Rewrite the part of the Cloud Spanner article that starts at "When it comes" and ends at "grows in size.", using "database-as-a-service" in place of "DBaaS".
--- Given passage ---
This article was published on day 22nd of Merpay Advent Calendar 2021, brought to you by @ravi from the Merpay SRE team.
When it comes to DBaaS, all the cloud providers offer some solutions for meeting various kinds of user requirements. Google’s Cloud Spanner is one such solution from their list of available database options. It is a relational database which can provide unlimited scale, consistency and four nines of availability (five nines for multi-regional setup). This makes it a good candidate for usage at Merpay.
Cloud Spanner provides you with a certain number of Nodes (or Processing Units) and the user data is distributed amongst these nodes. Each node provides a fixed amount of storage capacity (2TB) and consumes varying amount of CPU based on the load. You can add more nodes or processing units to your Spanner instance as your data grows in size.
Spanner usage at Merpay
After using Cloud Spanner for a while, we started facing some issues related to sudden traffic spikes. This sudden increase in the queries to Spanner could originate either from some microservices or as a direct result of increase in user operations. Whenever there is a high volume of queries, the CPU usage would become very high (above the recommended level of 65%) and queries would start slowing down. This would lead to an increased latency for microservices and users could sometimes feel that the operations had become slower. The traffic spike could last from less than an hour to a few hours.
The recommended way to resolve the latency caused by high CPU usage, is to add more compute capacity (nodes), which enables Cloud Spanner to handle larger workloads. At Merpay, we use Terraform heavily in all our operations and have achieved Infrastructure as Code through the use of Terraform and GitHub. But when we suddenly need to increase the compute capacity of one of our Spanner instances, making a change to the configuration files and getting it merged through a pull request after approvals, is a time consuming task. Not to mention that the spike in CPU usage has to be detected and someone always has to be available to take care of increasing the compute capacity whenever there is an alert for high CPU usage. The whole process from receiving an alert to finally increasing the compute capacity, would easily take 10 minutes at the very least. Using Cloud Console (GUI) is a little faster, but leads to divergence from Infrastructure as Code model.
Thus, we felt the need for automatically performing these scale-up operations whenever CPU usage crossed a certain threshold. To heavy users of Kubernetes, this requirement would seem very similar to that of a Horizontal Pod Autoscaler (HPA) in Kubernetes. Since Merpay’s microservices are all containerized and everything is deployed and run on Kubernetes, this idea of autoscaling the Cloud Spanner compute capacity just like we do for all our deployments using HPA, was very natural.
Origin of Spanner Autoscaler
So we set out to build a Kubernetes operator (using kubebuilder) which would work just like an HPA but would monitor and scale Cloud Spanner instances. Achieving autoscaling for Spanner instances, would not only solve our problem of handling sudden latency spikes due to CPU surge, but could also be helpful in saving additional costs by removing unused compute nodes. Active users of Spanner would already know that the cost of a Spanner instance can increase quite steeply for each additional compute node. Thus, adding that one or two extra nodes for resolving a latency spike and then forgetting to remove them later, could have a considerable difference on the monthly bill.
--- Recorded data ---
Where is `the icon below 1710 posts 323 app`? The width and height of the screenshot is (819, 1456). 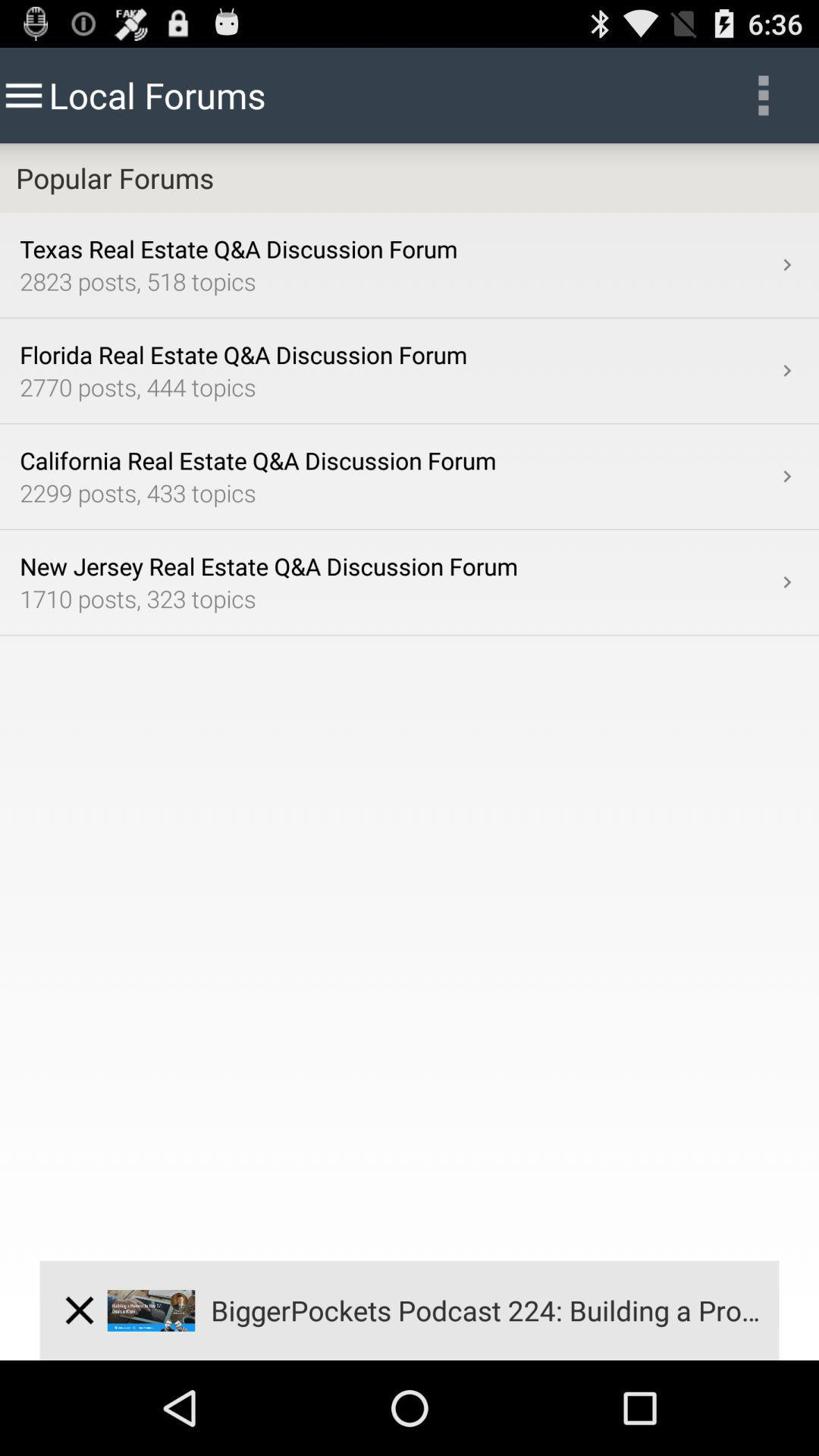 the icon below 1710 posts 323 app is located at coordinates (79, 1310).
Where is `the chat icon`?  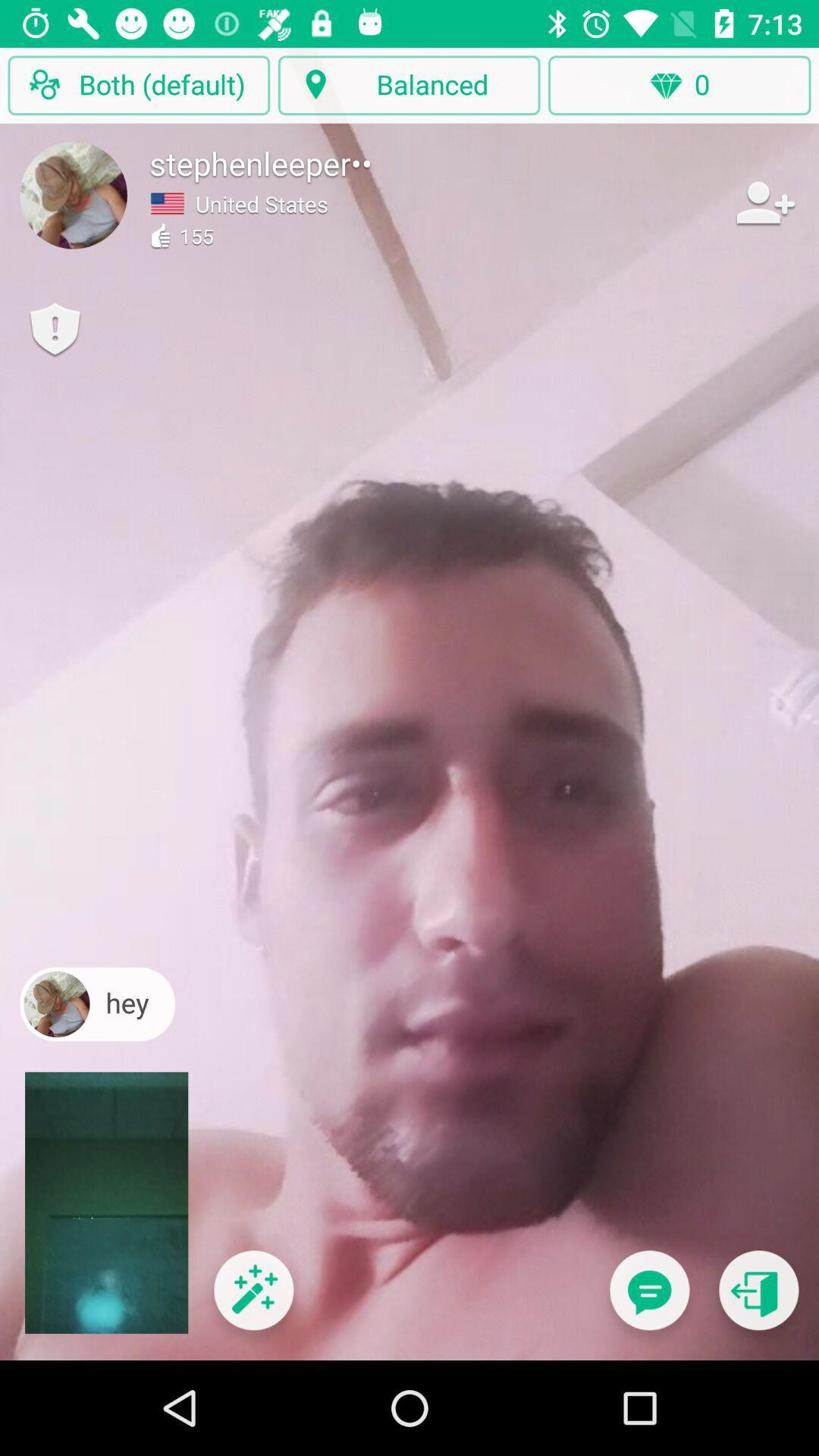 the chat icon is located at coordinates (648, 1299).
---
• Response to this task:
When it comes to database-as-a-service, all the cloud providers offer some solutions for meeting various kinds of user requirements. Google’s Cloud Spanner is one such solution from their list of available database options. It is a relational database which can provide unlimited scale, consistency and four nines of availability (five nines for multi-regional setup). This makes it a good candidate for usage at Merpay.
Cloud Spanner provides you with a certain number of Nodes (or Processing Units) and the user data is distributed amongst these nodes. Each node provides a fixed amount of storage capacity (2TB) and consumes varying amount of CPU based on the load. You can add more nodes or processing units to your Spanner instance as your data grows in size.